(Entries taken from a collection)
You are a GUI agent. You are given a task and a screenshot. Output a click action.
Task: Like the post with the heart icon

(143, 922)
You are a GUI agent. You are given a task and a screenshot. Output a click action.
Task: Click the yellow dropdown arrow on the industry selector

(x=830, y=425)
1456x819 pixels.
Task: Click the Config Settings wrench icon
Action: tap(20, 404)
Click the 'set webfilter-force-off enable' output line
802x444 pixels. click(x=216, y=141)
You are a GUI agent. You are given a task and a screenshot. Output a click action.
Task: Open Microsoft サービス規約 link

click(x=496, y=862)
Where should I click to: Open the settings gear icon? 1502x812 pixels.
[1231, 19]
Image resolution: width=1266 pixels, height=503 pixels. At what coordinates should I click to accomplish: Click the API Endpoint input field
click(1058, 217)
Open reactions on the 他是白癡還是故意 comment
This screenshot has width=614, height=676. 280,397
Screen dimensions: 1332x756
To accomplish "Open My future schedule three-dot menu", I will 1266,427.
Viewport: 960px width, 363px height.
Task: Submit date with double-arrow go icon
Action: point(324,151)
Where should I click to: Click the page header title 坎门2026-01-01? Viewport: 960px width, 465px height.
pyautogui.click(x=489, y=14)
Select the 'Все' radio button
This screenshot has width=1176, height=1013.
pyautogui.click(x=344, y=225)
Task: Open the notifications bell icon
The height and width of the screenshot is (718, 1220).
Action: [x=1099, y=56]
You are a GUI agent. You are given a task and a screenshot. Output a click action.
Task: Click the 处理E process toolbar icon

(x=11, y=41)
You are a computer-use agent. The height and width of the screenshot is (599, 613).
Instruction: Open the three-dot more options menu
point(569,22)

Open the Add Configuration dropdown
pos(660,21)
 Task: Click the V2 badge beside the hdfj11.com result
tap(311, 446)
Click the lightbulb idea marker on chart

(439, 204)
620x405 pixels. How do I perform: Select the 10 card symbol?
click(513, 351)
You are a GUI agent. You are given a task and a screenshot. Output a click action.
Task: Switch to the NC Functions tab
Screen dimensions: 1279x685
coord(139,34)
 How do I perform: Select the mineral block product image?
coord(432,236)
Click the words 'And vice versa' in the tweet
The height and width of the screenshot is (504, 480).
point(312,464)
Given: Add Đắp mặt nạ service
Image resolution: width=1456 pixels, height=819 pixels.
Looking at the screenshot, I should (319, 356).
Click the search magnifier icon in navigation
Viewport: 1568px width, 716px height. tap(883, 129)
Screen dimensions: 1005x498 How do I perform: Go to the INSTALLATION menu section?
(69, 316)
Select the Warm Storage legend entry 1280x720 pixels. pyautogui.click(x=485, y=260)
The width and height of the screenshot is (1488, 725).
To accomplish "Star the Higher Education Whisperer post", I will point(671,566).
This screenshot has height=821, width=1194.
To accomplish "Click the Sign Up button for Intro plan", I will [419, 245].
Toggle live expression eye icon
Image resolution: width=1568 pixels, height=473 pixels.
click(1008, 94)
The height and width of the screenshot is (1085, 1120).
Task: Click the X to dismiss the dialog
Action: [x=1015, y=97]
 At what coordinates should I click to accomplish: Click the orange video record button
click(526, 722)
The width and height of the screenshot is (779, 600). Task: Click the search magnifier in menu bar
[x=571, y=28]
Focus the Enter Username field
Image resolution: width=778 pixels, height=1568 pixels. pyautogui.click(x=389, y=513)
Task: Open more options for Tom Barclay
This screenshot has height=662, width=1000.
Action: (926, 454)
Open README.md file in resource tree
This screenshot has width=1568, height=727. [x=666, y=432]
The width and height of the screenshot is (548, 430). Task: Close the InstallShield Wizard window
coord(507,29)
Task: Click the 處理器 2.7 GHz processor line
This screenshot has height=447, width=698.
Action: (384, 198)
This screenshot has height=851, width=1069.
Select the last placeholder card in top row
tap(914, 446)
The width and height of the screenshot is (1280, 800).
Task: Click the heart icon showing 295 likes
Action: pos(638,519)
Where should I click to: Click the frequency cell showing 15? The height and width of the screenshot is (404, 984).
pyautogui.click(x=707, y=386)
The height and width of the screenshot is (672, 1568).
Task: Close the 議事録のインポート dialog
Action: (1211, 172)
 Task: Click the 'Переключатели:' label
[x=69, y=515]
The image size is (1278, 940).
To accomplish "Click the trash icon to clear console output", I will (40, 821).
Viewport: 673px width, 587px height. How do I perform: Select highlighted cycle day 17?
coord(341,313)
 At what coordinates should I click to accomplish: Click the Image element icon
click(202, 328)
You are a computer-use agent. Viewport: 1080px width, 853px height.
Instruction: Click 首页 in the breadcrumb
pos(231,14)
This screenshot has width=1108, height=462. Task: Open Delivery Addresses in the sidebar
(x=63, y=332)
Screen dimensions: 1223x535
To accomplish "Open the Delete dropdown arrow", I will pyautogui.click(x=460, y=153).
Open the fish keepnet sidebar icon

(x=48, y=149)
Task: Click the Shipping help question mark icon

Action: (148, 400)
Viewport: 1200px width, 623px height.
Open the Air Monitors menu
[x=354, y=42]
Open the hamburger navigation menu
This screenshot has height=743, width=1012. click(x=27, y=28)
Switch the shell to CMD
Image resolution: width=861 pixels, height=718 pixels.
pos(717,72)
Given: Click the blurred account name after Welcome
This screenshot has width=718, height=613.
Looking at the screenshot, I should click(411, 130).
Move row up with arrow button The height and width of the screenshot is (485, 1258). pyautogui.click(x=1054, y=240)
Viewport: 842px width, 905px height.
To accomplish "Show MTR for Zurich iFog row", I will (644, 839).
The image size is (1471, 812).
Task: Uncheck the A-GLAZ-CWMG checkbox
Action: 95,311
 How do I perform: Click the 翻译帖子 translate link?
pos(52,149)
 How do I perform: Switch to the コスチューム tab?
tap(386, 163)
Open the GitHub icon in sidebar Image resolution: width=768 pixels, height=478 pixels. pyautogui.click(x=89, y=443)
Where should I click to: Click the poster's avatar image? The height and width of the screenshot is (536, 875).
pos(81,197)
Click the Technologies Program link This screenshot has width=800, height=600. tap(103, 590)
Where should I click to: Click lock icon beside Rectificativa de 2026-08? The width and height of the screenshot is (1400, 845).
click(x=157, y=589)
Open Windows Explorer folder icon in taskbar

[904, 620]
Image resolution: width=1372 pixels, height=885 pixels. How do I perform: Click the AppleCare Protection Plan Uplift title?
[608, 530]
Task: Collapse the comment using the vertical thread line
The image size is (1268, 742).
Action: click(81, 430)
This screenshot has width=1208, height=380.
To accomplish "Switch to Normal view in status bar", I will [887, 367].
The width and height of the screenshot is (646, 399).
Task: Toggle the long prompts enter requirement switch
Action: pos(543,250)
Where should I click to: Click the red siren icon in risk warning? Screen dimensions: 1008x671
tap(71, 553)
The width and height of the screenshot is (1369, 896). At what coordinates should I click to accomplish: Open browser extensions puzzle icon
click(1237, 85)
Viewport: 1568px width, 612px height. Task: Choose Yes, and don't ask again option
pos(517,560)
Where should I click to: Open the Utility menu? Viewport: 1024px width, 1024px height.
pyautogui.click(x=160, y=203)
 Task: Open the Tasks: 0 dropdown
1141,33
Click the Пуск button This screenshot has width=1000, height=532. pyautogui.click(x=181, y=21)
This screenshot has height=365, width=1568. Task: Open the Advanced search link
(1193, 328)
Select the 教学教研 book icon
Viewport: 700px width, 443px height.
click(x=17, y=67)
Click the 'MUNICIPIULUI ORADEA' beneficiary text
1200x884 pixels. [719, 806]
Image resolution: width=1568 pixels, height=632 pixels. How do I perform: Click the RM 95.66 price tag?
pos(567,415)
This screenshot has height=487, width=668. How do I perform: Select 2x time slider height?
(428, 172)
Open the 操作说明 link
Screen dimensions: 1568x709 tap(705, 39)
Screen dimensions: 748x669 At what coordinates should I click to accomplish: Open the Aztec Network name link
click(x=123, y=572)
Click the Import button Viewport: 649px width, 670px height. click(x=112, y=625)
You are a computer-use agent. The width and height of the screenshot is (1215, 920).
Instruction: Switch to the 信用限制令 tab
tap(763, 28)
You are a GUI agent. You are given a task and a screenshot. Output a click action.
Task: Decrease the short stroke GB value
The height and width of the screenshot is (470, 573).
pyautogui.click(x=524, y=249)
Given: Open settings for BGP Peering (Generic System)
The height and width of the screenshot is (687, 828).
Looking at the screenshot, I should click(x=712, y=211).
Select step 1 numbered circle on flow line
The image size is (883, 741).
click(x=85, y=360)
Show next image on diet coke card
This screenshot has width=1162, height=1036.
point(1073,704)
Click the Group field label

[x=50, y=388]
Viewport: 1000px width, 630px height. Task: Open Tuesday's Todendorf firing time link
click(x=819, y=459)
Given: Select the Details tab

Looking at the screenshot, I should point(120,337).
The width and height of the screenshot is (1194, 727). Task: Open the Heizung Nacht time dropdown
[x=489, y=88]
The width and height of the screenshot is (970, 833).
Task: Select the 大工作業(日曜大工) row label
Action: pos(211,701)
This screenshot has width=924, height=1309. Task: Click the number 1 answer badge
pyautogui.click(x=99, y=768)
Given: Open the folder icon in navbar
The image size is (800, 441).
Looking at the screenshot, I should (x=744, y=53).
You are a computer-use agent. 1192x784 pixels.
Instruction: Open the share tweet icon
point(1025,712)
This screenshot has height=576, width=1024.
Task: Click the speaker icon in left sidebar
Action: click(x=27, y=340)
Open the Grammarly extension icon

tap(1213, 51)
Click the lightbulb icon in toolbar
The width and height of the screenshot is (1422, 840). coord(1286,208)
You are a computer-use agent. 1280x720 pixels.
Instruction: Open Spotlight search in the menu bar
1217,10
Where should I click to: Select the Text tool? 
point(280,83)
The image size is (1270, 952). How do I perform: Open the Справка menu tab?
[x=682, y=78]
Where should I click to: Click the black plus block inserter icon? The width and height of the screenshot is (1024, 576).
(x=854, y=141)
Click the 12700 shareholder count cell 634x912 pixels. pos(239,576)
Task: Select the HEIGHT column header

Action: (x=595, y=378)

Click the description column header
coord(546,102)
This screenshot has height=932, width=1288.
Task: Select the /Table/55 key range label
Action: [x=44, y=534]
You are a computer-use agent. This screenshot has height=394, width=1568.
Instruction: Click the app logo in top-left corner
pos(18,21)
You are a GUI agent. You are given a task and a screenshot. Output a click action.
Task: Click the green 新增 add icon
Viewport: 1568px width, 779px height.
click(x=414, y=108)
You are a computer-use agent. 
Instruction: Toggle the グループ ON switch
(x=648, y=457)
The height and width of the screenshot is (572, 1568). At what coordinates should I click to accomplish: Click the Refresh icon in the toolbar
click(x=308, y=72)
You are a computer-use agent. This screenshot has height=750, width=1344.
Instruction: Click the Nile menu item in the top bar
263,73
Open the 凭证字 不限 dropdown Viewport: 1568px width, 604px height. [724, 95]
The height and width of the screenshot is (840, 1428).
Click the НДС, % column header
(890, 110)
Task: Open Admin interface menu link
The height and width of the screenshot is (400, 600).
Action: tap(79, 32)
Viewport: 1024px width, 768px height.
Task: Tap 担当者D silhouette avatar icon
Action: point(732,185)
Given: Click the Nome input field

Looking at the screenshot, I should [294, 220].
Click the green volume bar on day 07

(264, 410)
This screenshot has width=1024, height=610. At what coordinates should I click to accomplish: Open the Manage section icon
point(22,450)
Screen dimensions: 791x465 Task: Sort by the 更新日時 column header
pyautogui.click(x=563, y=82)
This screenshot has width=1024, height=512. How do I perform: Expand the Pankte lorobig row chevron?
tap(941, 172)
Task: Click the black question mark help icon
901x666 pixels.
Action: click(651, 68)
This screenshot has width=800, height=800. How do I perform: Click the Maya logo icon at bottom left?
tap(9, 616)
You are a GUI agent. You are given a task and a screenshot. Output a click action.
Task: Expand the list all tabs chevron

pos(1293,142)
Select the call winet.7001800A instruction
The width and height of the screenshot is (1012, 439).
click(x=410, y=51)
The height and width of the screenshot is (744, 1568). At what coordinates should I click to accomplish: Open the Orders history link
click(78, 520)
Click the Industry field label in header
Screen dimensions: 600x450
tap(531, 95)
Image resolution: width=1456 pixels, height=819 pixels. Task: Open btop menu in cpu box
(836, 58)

Exercise prompt: If a line above includes the string "computer", pick it out.

Written response:
You are a computer-use agent. The height and width of the screenshot is (599, 613).
You are a computer-use agent. Viewport: 1080px width, 853px height.
You are a computer-use agent. The width and height of the screenshot is (1215, 920).
You are a computer-use agent. 1192x784 pixels.
You are a computer-use agent. 1280x720 pixels.
You are a computer-use agent. This screenshot has height=394, width=1568.
You are a computer-use agent. 
You are a computer-use agent. This screenshot has height=750, width=1344.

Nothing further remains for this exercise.